Terlihat hadir: Darsa, Pratiwi, Surya Bakti, Brahma Anggacandra, Larasmi Dwiputra, dan Rakha Udiyana dan Wigra—anggota junior yang menjadi tulang punggung masa depan guild.

Tidak hadir: Nandika, Bagas, dan Kirta—yang diketahui sedang berada secara ilegal mengejar misi pribadi.

Jasana Mandira sendiri telah menghilang selama dua bulan sejak kejadian di misi Memburu Rinjana Nirnawa, terkena sihir misterius dari Kapten Bayawira Selatan yang membuatnya terlempar ke alam jin.

Barisan Para Kapten Guild Bayu Geni hadir mengenakan jubah kebesaran masing-masing divisi:

Kapten Raksadana (Divisi Panggrahita Aji) berdiri tegap membawa tongkat kayu pusaka.

Kapten Pradipa Karna (Divisi Raka Lelana), membawa Dwijanaga tergantung di pinggangnya.

Kapten Mahadewa Rakunti (Divisi Rasa Prawira), berwibawa dengan jubah hitam bersulam bintang.

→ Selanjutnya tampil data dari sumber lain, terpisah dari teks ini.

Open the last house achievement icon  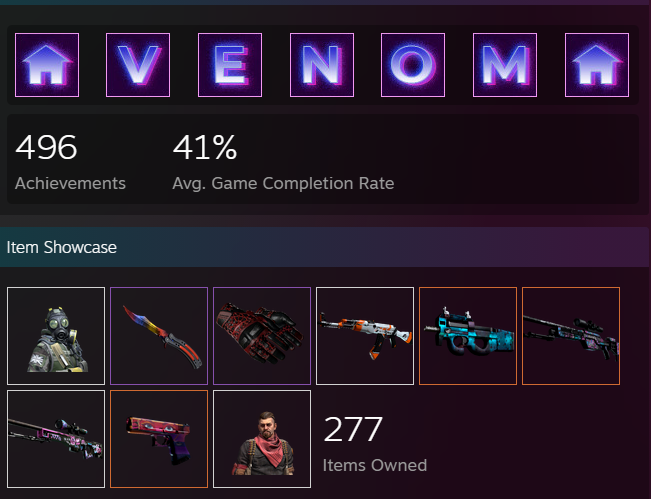pos(597,65)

Kapten Kalandra Wisanggeni (Divisi Bayang-bayang Geni), memantau semua dengan mata tajam nan penuh misteri.

Kapten Doyantra Puspaloka (Divisi Mandala Dhana), tersenyum bijak dengan gulungan emas di genggamannya.

Pemimpin Guild Bayu Geni, Maheswara, hari ini berdiri di panggung utama.

Di hadapan Sri Maharaja Darmawijaya, Permaisuri Shandrakirana, Mahamentri Palindrasuta, Panglima Agung Jayasatya, serta para tetua istana, Maheswara dinobatkan menjadi Pangeran Mahkota Kerajaan Mandalagiri.

Genderang kemenangan berdentum keras. Sorak rakyat membahana. Asap dupa naik ke langit. Lonceng suci berdenting tujuh kali.

"Hari ini, Maheswara bukan hanya Pemimpin Guild Bayu Geni. Ia adalah Pangeran Mahkota Mandalagiri, titisan pemimpin masa depan. Seorang pemimpin rakyat dan pelindung tanah leluhur," ucap Sri Maharaja lantang.

Makna Penobatan Ini: Penobatan ini bukan hanya pengangkatan status, tetapi juga legitimasi kekuasaan, dan penegasan bahwa Guild Bayu Geni kini memiliki hubungan langsung dengan tahta kerajaan, memperkuat posisi mereka sebagai kekuatan strategis kerajaan dalam urusan supranatural, ekspedisi, dan pertahanan nirmala.

 Sebagian anggota Guild, terutama Surya dan Brahma, tak bisa menyembunyikan kegelisahan mereka. Dalam hati mereka bertanya—di mana Nandika, Kirta, Bagas dan terutama Jasana yang terlempar ke Alam Jin saat detik bersejarah ini?